History
“In their own way, the parents and adolescents themselves were teaching us what treatment needed to be, and how it could be effective.”
— Dr. Howard Liddle
MDFT originated from a desire to transform the treatment services landscape for youth mental health, substance use and delinquency. A core objective of MDFT has been to create a personally engaging, science-based, clinically effective, and practical approach. MDFT began in 1985 as part of a National Institute on Drug Abuse (NIDA)-funded randomized controlled trial (RCT) designed to test different treatments for adolescent substance misuse and delinquency.
Howard Liddle, Ed.D. and Gayle Dakof, Ph.D. developed MDFT beginning in the mid-1980s in the San Francisco Bay Area. The MDFT approach has been inspired by the clinical work of Salvador Minuchin, Jay Haley and others at the Philadelphia Child Guidance Clinic (PCGC), and the supervision methods of Braulio Montalvo, also of the PCGC. While working and teaching in community-based clinics over these foundational years, Drs. Dakof and Liddle were struck by the multiple risks, difficulties and complex clinical needs of clinically referred youth. They saw that treating youth and helping their families requires therapists to go beyond family therapy, parent management training, or individual or group therapy approaches with youth. The complexities of youth and family problems indicated the need for an integrative model bringing together the most powerful tools to address individual, parent, family and community risk factors and bolster protective processes using a systematic, outcomes-driven, team-based approach.

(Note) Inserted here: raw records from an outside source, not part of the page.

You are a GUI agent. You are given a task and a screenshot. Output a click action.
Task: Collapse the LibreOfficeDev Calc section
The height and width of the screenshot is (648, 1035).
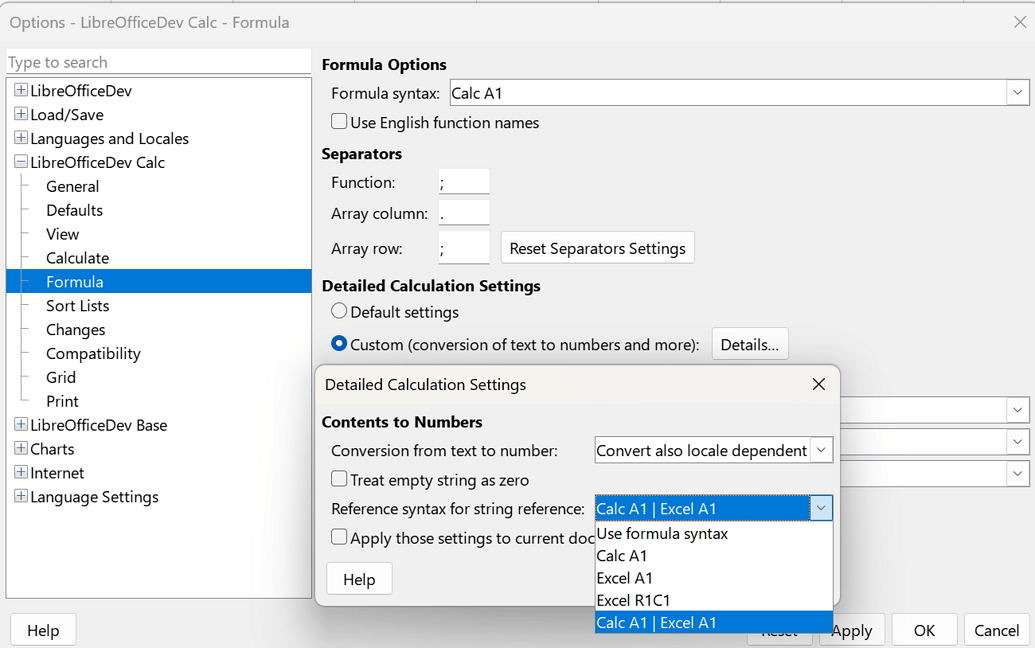pyautogui.click(x=21, y=162)
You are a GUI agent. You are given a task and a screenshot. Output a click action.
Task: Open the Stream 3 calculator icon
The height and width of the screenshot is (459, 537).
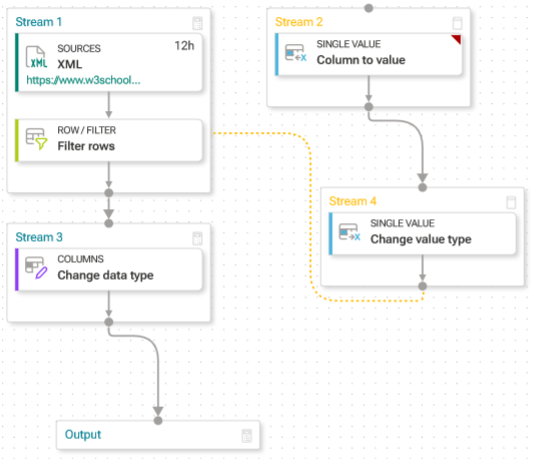197,238
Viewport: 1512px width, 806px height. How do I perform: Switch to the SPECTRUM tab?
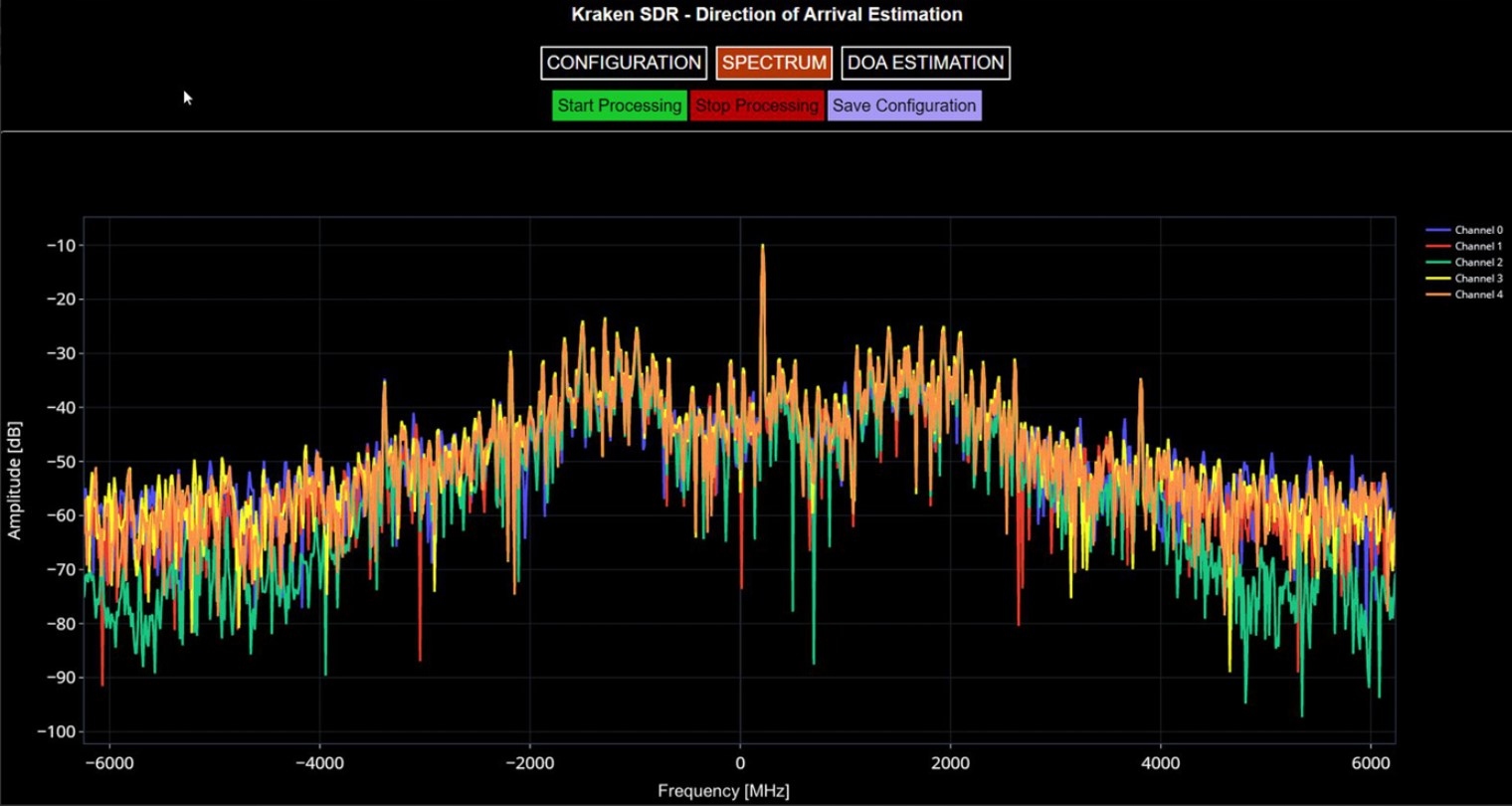click(x=774, y=63)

MDFT became a new kind of family therapy - a comprehensive, systemic, and developmentally oriented model. The developers’ determination to help youth and families create a positive life trajectory, coupled with concerns about the absence of available science-supported youth interventions, were critical to MDFT’s development. The development of MDFT was significantly influenced by research on adolescence and parenting being published at the same time – research on authoritative parenting, attachment styles, risk and resilience, ecological models, identity and autonomy development, peer relationships, and developmental psychopathology that guided the MDFT developers in what, how, and with whom to intervene.

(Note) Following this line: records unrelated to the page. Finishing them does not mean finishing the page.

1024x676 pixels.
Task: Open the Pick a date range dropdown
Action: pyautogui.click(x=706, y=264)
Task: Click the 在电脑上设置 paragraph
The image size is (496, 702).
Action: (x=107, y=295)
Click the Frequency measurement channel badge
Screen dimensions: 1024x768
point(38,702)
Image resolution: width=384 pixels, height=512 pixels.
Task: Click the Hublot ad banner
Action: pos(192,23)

In the 1990s, Dr. Cindy Rowe became a key member of the treatment development, training, and research teams based at Temple University and University of Miami School of Medicine. Over four decades, Drs. Liddle, Dakof, Rowe, and others have tested MDFT in RCTs with demographically, socioeconomically, ethnically and culturally diverse populations in North America and Europe (read more about these trials here). Ten RCTs provide consistent outcome evidence on the intervention’s clinical effectiveness. These studies have been done in community-based usual care settings in comparison to other high quality, manualized treatments.
Four other kinds of studies comprise the MDFT evidence base. Therapy process studies have illuminated the model’s clinical interior and defined process factors that mediate proximal and distal outcomes. Economic analyses have demonstrated the favorable cost benefits of using the MDFT approach in usual care settings. Implementation studies have described the model’s scalability and integration into treatment environments, including substance misuse, mental health, criminal justice, and child welfare care sectors. Adaptation studies have demonstrated the flexibility of the MDFT approach across populations and settings. MDFT has been successfully adapted to work with a range of youth, from early adolescents to transitional age young adults (TAY). Recent adaptations focused on specific clinical challenges (e.g., youth diagnosed or at very high risk of Opioid Use Disorder (OUD), youth with online/internet gaming problems) and clinical settings (e.g., drug courts clients, and inpatient/residential treatment).
MDFT International, a 501(c)(3) non-profit, was established under the leadership of Dr. Dakof in 2011 to facilitate the highest quality replication of the MDFT program. MDFT International provides initial and ongoing implementation support to community settings in substance misuse, mental health, juvenile justice, and child welfare practice settings. Our European partners established an MDFT training academy, which operates in the Netherlands through Stichting Jeugdinterventies (SJI). Currently, there are over 150 MDFT programs in the U.S. and Europe.